- What is required:
The word "screenshot": in how many lines of the records does it appear? Reply with the number alone.

- Collected data:
== Segment start ==

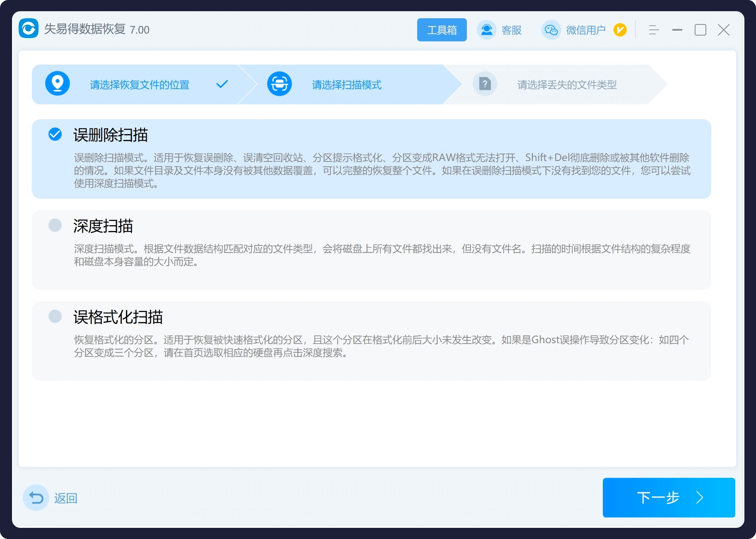Click the checkmark on the location step
Image resolution: width=756 pixels, height=539 pixels.
[222, 84]
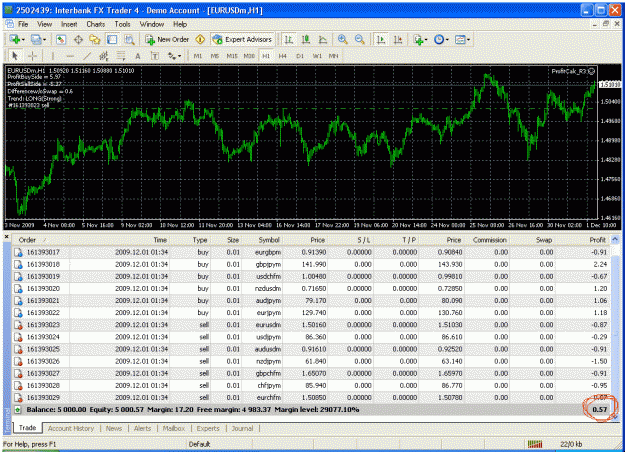Sort orders by Profit column header
625x452 pixels.
[x=597, y=240]
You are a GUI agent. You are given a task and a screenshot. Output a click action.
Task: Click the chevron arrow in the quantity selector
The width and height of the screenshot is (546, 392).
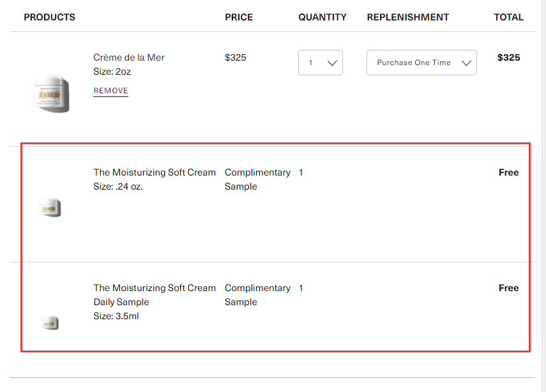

== Segment end ==

- Result of this task:
2